Dilemas de sexualidade

Dilemas de sexualidade

Dilemas de sexualidade e gênero

A ficção semimusical 'Canário' e o documentário 'Pequena Garota' enfocam as atribulações de quem se desvia da normatividade cis

Canário (Divulgação)

Créditos da foto: Canário (Divulgação)

Pequena Garota (Divulgação)


Sasha, menina em corpo de menino

O tema da criança transgênero tem aparecido no cinema com frequência nos últimos 20 anos. Em geral, como ficção, a exemplo do memorável e relativamente pioneiro Minha Vida em Cor de Rosa (1997), de Alain Berliner. A história do menino que se reconhece como menina e tenta assim se afirmar reaparece agora com o aval da realidade em Pequena Garota (Petite Fille). O documentário de Sébastien Lifshitz aborda o caso de Sasha, criança de oito anos que se sente menina num corpo de menino.

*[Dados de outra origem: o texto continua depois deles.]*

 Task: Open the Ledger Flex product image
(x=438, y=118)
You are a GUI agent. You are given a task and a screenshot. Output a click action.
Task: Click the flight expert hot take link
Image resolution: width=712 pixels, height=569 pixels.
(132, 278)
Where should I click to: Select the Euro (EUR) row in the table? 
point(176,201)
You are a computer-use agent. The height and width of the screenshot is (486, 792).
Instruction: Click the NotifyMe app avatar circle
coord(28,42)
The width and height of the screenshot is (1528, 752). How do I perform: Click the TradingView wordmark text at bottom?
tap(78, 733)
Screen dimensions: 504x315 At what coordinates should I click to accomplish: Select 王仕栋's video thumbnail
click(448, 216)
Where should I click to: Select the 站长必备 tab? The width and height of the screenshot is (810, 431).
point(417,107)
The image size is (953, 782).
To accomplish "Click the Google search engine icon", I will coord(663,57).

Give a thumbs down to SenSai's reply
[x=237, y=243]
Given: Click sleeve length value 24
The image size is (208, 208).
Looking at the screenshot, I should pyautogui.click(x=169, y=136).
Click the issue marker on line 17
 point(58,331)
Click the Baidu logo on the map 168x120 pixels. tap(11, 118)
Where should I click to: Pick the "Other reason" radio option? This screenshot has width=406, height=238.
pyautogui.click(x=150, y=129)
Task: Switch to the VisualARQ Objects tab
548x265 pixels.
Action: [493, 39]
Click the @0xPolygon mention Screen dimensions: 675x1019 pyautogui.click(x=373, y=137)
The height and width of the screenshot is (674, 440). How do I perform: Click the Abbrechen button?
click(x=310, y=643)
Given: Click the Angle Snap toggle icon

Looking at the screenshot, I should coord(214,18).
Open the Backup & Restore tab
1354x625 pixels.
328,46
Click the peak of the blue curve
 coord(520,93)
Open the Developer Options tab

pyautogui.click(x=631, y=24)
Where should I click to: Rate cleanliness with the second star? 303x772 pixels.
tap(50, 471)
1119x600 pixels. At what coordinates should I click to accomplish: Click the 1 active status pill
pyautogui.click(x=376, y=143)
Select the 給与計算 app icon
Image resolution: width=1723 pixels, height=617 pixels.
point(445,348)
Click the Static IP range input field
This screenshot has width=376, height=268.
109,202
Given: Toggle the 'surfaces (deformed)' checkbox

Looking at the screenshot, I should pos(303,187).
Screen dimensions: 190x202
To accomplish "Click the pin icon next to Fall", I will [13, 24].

A família, extremamente harmônica e madura, lhe dá todo apoio e luta para que ela seja aceita no feminino pela escola, pelo conservatório de balé e pelo entorno social. A aproximação intimista da câmera flagra vários momentos em que o sofrimento de Sasha aflora na sua expressão, nas lágrimas e nos silêncios. Nesse ponto, o filme deixa claro quanto é profundo e espontâneo o mal-estar de quem é portador da chamada disforia de gênero, a não coincidência entre o corpo e os sentimentos. Em Sasha, não se pode dizer que é uma construção cultural.

Tanto quanto Sasha, sua mãe, Karine, é igualmente protagonista por encampar uma cumplicidade férrea com a filha e batalhar por sua aceitação como menina. Para além do momento presente, o grande desafio que elas têm pela frente diz respeito tanto a questões físicas (hormônios, bloqueio da puberdade) quanto aos infortúnios sociais que Sasha certamente enfrentará no futuro. Em dado momento, Karine é aconselhada por uma psicóloga da Universidade de Paris a não se sentir culpada por ter desejado uma menina durante a gravidez.

Por meio de poucas falas para a câmera e muita observação de consultas, conversas e atitudes cotidianas, Lifshitz traduz delicadamente a complexidade, as várias camadas da situação. Mas o recorte quase exclusivo em Sasha e Karine deixou à margem alguns aspectos insinuados de maneira quase imperceptível. Um deles é o efeito que a dedicação intensiva da mãe a Sasha pode surtir sobre seus três outros filhos, dois deles crianças também.

Senti falta, ainda, de ouvir as razões de professores e diretor da escola para não concordarem com a presença de Sasha usando roupas femininas sem uma confirmação médica do seu quadro. Estes são apenas referidos como vilões pelos pais. Um esforço do documentário na direção deles poderia angariar mais peso como arrazoado cinematográfico e como argumento político.